Same machinery, different features

All four maps share the same layout and ``df_feat`` schema — only the value source changed:

  • Sequence → interpretable AAontology categories (physicochemical signature).

  • Structure → DSSP channels (secondary structure / accessibility / geometry).

  • Embeddings → learned PLM channels (what the language model encodes).

  • Annotation → curated UniProt residue features (known biology).

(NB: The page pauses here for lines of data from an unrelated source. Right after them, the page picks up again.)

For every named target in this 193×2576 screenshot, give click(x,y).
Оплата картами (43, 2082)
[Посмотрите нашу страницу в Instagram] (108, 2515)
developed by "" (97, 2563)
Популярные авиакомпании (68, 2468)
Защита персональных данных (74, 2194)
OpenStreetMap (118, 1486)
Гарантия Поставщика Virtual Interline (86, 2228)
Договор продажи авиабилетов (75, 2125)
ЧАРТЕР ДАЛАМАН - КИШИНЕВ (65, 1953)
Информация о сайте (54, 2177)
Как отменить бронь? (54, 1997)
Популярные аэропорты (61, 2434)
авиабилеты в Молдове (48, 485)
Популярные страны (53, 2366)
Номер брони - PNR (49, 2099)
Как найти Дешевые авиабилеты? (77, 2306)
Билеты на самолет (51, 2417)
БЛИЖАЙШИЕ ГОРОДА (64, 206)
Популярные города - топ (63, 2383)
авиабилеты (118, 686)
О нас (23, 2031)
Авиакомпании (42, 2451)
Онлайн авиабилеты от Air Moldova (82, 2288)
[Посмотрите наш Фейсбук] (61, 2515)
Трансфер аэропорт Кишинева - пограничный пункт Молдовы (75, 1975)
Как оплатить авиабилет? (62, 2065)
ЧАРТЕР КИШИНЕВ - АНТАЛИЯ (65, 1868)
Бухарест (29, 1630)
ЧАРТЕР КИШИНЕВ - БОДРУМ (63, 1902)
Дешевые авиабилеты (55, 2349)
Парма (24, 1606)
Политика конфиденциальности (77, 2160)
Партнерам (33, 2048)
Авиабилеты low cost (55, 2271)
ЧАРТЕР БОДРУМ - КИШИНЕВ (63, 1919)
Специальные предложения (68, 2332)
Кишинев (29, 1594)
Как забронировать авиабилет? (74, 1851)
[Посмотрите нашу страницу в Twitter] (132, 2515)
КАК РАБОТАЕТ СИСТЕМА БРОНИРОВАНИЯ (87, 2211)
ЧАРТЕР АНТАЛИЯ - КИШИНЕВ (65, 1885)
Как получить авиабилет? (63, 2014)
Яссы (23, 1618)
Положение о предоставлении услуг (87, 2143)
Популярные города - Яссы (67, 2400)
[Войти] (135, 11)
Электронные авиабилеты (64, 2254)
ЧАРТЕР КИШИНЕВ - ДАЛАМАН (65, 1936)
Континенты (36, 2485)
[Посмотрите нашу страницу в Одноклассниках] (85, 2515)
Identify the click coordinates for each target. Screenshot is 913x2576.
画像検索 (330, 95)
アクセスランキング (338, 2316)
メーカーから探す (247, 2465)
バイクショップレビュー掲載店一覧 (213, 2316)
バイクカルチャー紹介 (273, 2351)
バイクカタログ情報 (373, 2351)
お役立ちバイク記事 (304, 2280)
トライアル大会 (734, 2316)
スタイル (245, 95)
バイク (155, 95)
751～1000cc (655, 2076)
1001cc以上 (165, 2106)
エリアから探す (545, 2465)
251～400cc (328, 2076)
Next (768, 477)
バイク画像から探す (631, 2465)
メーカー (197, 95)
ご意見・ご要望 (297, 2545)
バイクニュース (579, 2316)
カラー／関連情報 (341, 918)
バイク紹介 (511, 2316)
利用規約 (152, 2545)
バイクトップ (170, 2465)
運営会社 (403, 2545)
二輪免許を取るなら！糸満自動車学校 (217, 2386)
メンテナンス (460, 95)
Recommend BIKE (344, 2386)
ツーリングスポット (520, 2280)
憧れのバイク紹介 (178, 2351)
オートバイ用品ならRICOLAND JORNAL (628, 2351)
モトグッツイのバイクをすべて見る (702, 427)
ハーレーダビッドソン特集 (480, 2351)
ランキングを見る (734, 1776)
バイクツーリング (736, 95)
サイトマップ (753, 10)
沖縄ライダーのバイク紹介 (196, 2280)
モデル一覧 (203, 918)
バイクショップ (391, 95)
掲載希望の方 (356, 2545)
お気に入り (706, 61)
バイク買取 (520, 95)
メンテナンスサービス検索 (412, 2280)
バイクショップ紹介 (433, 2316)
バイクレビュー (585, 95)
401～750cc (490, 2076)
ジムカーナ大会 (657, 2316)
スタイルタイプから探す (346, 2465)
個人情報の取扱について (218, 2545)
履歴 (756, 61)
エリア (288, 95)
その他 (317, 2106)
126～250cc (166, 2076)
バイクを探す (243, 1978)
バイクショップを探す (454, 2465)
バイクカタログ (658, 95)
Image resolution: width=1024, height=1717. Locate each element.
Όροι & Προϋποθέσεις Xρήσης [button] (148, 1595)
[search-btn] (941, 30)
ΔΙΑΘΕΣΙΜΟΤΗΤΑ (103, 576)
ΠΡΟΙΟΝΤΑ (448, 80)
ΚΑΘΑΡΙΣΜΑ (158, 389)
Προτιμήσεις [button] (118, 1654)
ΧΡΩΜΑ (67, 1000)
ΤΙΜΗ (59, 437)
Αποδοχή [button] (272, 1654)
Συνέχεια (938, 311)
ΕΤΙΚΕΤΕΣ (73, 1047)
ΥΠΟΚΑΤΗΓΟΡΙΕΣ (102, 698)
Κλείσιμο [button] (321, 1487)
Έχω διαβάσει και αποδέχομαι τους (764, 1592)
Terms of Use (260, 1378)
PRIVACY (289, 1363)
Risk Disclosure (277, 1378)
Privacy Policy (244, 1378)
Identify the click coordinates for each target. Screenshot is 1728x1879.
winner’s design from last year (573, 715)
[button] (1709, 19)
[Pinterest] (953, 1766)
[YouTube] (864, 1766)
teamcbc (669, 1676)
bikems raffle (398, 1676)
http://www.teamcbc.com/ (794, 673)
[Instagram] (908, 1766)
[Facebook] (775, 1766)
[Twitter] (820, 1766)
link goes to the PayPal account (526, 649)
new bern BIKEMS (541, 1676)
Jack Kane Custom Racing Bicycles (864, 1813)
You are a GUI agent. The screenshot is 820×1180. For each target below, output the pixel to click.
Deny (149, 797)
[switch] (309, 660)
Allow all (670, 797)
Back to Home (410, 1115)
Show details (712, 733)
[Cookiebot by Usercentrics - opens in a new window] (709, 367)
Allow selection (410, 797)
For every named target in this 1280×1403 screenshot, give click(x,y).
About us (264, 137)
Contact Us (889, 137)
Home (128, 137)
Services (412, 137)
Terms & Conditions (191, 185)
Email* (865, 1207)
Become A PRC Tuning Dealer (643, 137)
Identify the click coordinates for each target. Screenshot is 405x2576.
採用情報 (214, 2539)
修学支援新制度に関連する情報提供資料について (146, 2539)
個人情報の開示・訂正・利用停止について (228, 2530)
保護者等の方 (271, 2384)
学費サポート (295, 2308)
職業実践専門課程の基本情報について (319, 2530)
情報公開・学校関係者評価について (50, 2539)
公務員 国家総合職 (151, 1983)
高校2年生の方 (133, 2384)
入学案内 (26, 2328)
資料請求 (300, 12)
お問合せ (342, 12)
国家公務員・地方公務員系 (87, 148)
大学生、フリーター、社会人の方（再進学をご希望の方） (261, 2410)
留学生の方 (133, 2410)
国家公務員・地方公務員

Because they all produce the same df_feat, any of them feeds the same downstream tools — CPPPlot, TreeModel, AAclust.select_proteins, ShapModel. Pick the representation that matches the question; CPP turns each into an interpretable, position-aware feature set.